Oturduğu yerden ekmek yemekten, kendi fırınında ekmek yapmaya kadar gitmeyi düşünen bir delinin aklından geçirdikleri

Perşembe, Kasım 25, 2010

Kahvaltıda pizza, yok artık

 Bir önceki yazımdaki pizzalardan kalan, 1 gece dolapta bekleyen hamurları ne yapacağıma da sabah yazımı yazarken karar verdim açıkçası. Annemin bana seneler önce önerdiği Cafe Fernando, hala sadıkça takip ettiğim sitelerden biri. Adam gerçekten işini biliyor, gerek bilgi, gerek türkçe kullanımı, gerek tasarımı, ve en kıskandığım şey olan fotoğraf yeteneği ile beni takipçisi yapmış bir blog. Orada gördüğüm bir kahvaltı pizzası ayarında bir tarif vardı, sabah sabah o aklıma geldi. Kahvaltı benim favori öğünüm direkt. Arkadaşlarım bilir, akşam yemeği programı hiç yapmam, yapıp da beni katanı da sevmem. Doğum günü, yıl dönümü, maç falan dışında gerçekten tercih etmediğim bir öğün akşam yemeği. Yemekler ağır, üzerine çıkılacaksa ağılık yapar, alkol alınıyorsa ne alkolden bir şey anlaşılır ne de yemekten. İnsanlar hava kararınca daha yüksek sesle konuşmaya başlıyor nedense, yanındakini bırak, kendi içinden geçeni bile duyamazsın. Uzayıp gider listem.Öğlen yemeği, eeeeh. Her şeyi yiyebiliyor olmak güzel, istersen akşam yemeği istersen kahvaltı, öyle arada bir öğün işte, karaktersiz biraz. Ama kahvaltı, bir başka. Simit yazımdan da anlamış olabilirsiniz, tam bir kahvaltıcıyım. Hep derim keşke 3 öğün kahvaltı edebilsem, cafe fernando sağolsun, ediyorum artık, işte kahvaltıda pizza.

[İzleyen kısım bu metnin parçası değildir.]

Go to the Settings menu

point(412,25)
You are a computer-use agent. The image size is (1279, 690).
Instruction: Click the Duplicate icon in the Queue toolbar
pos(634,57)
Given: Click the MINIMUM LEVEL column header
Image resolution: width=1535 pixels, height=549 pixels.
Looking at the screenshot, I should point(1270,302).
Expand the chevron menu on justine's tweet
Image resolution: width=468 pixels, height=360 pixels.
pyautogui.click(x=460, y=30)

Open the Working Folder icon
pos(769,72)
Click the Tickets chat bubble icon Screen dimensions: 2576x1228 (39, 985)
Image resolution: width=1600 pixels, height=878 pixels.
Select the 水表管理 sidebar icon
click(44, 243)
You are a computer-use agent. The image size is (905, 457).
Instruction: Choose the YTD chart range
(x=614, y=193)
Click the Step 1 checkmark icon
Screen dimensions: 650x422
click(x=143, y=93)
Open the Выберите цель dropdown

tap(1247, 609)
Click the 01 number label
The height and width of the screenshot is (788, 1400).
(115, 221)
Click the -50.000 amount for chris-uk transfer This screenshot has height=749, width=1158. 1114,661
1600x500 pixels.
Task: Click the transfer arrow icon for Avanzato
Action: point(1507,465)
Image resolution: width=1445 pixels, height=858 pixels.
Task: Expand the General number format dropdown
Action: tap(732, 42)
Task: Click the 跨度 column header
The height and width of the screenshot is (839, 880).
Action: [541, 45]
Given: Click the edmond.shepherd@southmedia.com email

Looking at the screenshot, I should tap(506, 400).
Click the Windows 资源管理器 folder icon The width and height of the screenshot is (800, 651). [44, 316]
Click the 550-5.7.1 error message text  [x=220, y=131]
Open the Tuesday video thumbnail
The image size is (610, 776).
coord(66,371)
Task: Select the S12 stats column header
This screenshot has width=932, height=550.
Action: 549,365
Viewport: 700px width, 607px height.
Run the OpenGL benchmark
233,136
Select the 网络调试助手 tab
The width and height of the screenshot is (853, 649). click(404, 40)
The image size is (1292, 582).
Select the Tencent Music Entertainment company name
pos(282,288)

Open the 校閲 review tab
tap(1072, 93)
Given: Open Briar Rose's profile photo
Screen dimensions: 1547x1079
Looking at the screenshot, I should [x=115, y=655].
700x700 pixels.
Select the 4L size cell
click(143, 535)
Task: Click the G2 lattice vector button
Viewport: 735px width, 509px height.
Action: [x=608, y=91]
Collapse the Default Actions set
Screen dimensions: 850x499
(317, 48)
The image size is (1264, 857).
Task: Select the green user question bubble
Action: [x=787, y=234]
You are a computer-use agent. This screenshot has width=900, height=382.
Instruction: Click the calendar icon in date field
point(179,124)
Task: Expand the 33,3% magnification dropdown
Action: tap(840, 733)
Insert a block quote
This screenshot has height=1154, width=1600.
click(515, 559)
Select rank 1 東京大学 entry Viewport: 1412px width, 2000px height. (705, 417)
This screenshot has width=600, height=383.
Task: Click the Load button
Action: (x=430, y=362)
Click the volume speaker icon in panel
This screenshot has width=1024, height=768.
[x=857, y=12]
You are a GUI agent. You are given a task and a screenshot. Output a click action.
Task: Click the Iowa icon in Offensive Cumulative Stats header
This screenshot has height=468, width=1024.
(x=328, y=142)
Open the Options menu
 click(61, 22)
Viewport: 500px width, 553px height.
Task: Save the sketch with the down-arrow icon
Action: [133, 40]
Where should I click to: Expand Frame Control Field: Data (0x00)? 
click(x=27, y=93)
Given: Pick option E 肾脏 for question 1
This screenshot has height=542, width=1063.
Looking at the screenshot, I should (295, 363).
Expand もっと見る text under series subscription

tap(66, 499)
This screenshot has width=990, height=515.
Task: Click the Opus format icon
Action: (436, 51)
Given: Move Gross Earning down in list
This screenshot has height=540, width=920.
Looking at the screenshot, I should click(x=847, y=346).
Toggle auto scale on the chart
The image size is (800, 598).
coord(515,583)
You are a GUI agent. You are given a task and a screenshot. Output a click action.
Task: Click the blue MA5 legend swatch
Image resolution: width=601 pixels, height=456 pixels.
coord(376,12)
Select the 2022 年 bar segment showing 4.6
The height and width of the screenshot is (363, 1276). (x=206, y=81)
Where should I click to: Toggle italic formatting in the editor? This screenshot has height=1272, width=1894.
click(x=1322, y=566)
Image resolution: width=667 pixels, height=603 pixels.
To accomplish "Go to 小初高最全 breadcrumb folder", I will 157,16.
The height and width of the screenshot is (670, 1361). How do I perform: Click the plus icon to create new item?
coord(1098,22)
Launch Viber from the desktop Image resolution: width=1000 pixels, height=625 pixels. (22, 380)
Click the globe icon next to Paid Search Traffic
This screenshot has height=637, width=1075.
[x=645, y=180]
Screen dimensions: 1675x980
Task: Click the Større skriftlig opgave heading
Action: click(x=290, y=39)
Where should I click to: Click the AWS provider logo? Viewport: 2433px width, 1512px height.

Dinlenen hamurları pişirmeden 1 saat ince yine ılımaya bırakıp tarife başladım. Bu sefer daha çok resim çektim, çalışkan günümdeyim. Ama gerçekten blog ilerledikçe resim eleştirileriniz daha da batmaya başladı, artık ben de sevmiyorum resimleri ama şimdilik bir çözümüm yok. Tek çözümüm, daha az resim.

Unlu tezgaha aldığım hamuru, biraz yoğurup oklavayla açtım. 160 dereceye ayarladığım fırından çıkan fırın tepsisinin üzerine itina ile yerleştirdim. İtina ile, yoksa vallahi kopuyor. Kenarlarını da bükerek yapıştırdım, yüksek yapmakta fayda var, yumurtalar dökülebilir.

Burada tariflik bir durum yok pek, kahvaltıda neyi seviyorsanız ekliyorsunuz, basit aslında. Ben sosis, zeytin, pınar beyaz, beyaz peynir, yumurta ve taze kaşar peyniri kullandım.

En alta pınar beyaz sürdüm, sonra üzerine malzemeleri sırasıyla dizdim. Tarifte yumurtanın akıyla sarısını ayırın öyle koyun diyordu, benim sabah sabah midem kaldırmadı yapamadım, siz yapın daha iyi olacağına eminim benim yumurtaların sarıları çok ortada kaldı.

160 derecelik fırında 20 dakika sonunda, kayısı kıvamında pizzamız hazıııır.

Peter'cığım haklıymış, bir günü buzdolabında geçen hamur daha pofuduktu, özellikle de kenarları. Günlük kahvaltıya çok güzel bir alternatif, kesinlikle tavsiye ediyorum. Çatal bıçak kullanmadan edilen ziyafet kahvaltının tadı gerçekten bir başka. Ben blogu yazarken yatakta yedim, pizzamı köşeli yapamadım ama ben zevkten dört köşeydim. Zevkli sabahlar!